Following the 1988 season, the league’s limited partners became embroiled in a dispute with league founder and Commissioner Jim Foster. The partners offered Foster a reported $300,000 buyout, but he refused to go. The ensuing power struggle made it impossible for the league to sell any expansion franchises for 1989, which would have helped offset the losses of the limited partners. Foster ultimately retained control. A proposal to start the season later and shift the schedule deeper into the summer further demoralized Steamrollers owner Bob Andreoli, who told Providence Journal that he did not feel Rhode Islanders would buy tickets for indoor events in July and August. Andreoli withdrew from the league in February 1989, ending the Steamrollers adventure after a single season.
Although the Arena Football League nearly folded during the ownership dispute in the winter of 1988-89, the league ultimately held on for twenty more years. At its peak in the early 21st century, the league attracted NFL ownership and won a broadcast television contract with NBC. The league folded in 2009 due to over-leverage, but a revived version launched in 2010, returning to the modest ideals of the league’s early years.

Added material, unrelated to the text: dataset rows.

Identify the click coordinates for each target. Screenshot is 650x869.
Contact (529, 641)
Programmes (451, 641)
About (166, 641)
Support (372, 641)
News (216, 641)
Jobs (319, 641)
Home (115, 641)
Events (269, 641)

Over the years, the Arena League has spawned many low budget imitators, including its own Arena Football 2 developmental league designed for mid-sized markets like Providence. Despite this glut of indoor football, the sport never returned to the Ocean State after the one-year engagement of the Steamrollers in the spring and summer of 1988. The closest attempt came in the spring of 2009 when the Lingerie Football League announced that a club called the New England Euphoria would play two games at the Dunkin’ Donuts Center (the re-named Providence Civic Center) that fall. The Euphoria got as far as hosting some local tryouts and conducting a racy photo shoot before scrapping their plans in May 2009.